» **Extracted data**
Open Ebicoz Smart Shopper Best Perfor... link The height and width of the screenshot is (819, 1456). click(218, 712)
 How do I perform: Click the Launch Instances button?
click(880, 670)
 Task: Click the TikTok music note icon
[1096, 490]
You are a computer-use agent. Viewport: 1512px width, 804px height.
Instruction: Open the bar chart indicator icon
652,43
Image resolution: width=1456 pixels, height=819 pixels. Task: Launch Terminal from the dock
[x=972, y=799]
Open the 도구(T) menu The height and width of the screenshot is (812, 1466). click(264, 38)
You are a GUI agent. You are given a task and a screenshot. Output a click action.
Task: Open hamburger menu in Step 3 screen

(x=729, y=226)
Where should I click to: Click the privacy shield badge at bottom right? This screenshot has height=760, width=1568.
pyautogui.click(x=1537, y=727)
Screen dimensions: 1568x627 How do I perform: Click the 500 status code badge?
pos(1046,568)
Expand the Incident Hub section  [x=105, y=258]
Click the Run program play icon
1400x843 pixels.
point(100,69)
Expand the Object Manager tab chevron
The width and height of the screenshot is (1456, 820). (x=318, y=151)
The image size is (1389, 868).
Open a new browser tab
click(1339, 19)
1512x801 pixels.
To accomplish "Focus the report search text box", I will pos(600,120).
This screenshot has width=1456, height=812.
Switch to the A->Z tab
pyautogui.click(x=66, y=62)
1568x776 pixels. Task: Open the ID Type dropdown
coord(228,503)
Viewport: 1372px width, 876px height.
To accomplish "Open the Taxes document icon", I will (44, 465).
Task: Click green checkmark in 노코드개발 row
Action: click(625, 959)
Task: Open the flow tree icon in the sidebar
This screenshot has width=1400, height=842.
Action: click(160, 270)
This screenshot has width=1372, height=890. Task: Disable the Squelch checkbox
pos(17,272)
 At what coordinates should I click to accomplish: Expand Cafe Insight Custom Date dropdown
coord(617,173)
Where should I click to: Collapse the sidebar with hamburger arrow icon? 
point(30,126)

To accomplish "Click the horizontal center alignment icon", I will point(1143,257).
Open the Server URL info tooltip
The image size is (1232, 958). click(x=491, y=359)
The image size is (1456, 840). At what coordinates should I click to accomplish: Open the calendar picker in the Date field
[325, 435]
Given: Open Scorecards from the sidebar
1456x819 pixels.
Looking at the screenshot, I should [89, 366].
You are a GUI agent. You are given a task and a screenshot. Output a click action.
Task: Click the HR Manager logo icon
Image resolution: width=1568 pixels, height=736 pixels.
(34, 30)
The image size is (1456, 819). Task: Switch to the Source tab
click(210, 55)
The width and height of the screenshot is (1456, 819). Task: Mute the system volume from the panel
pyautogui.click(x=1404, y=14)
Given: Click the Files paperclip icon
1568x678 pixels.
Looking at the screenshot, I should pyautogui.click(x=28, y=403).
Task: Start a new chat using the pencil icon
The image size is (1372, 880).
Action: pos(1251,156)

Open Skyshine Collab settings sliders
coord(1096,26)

» **What is required**
For this exercise, set down the entire listing above exactly as given.

» **Exercise result**
Open Ebicoz Smart Shopper Best Perfor... link The height and width of the screenshot is (819, 1456). click(218, 712)
 How do I perform: Click the Launch Instances button?
click(880, 670)
 Task: Click the TikTok music note icon
[1096, 490]
You are a computer-use agent. Viewport: 1512px width, 804px height.
Instruction: Open the bar chart indicator icon
652,43
Image resolution: width=1456 pixels, height=819 pixels. Task: Launch Terminal from the dock
[x=972, y=799]
Open the 도구(T) menu The height and width of the screenshot is (812, 1466). click(264, 38)
You are a GUI agent. You are given a task and a screenshot. Output a click action.
Task: Open hamburger menu in Step 3 screen

(x=729, y=226)
Where should I click to: Click the privacy shield badge at bottom right? This screenshot has height=760, width=1568.
pyautogui.click(x=1537, y=727)
Screen dimensions: 1568x627 How do I perform: Click the 500 status code badge?
pos(1046,568)
Expand the Incident Hub section  [x=105, y=258]
Click the Run program play icon
1400x843 pixels.
point(100,69)
Expand the Object Manager tab chevron
The width and height of the screenshot is (1456, 820). (x=318, y=151)
The image size is (1389, 868).
Open a new browser tab
click(1339, 19)
1512x801 pixels.
To accomplish "Focus the report search text box", I will pos(600,120).
This screenshot has width=1456, height=812.
Switch to the A->Z tab
pyautogui.click(x=66, y=62)
1568x776 pixels. Task: Open the ID Type dropdown
coord(228,503)
Viewport: 1372px width, 876px height.
To accomplish "Open the Taxes document icon", I will (44, 465).
Task: Click green checkmark in 노코드개발 row
Action: click(625, 959)
Task: Open the flow tree icon in the sidebar
This screenshot has width=1400, height=842.
Action: click(160, 270)
This screenshot has width=1372, height=890. Task: Disable the Squelch checkbox
pos(17,272)
 At what coordinates should I click to accomplish: Expand Cafe Insight Custom Date dropdown
coord(617,173)
Where should I click to: Collapse the sidebar with hamburger arrow icon? 
point(30,126)

To accomplish "Click the horizontal center alignment icon", I will point(1143,257).
Open the Server URL info tooltip
The image size is (1232, 958). click(x=491, y=359)
The image size is (1456, 840). At what coordinates should I click to accomplish: Open the calendar picker in the Date field
[325, 435]
Given: Open Scorecards from the sidebar
1456x819 pixels.
Looking at the screenshot, I should [89, 366].
You are a GUI agent. You are given a task and a screenshot. Output a click action.
Task: Click the HR Manager logo icon
Image resolution: width=1568 pixels, height=736 pixels.
(34, 30)
The image size is (1456, 819). Task: Switch to the Source tab
click(210, 55)
The width and height of the screenshot is (1456, 819). Task: Mute the system volume from the panel
pyautogui.click(x=1404, y=14)
Given: Click the Files paperclip icon
1568x678 pixels.
Looking at the screenshot, I should pyautogui.click(x=28, y=403).
Task: Start a new chat using the pencil icon
The image size is (1372, 880).
Action: pos(1251,156)

Open Skyshine Collab settings sliders
coord(1096,26)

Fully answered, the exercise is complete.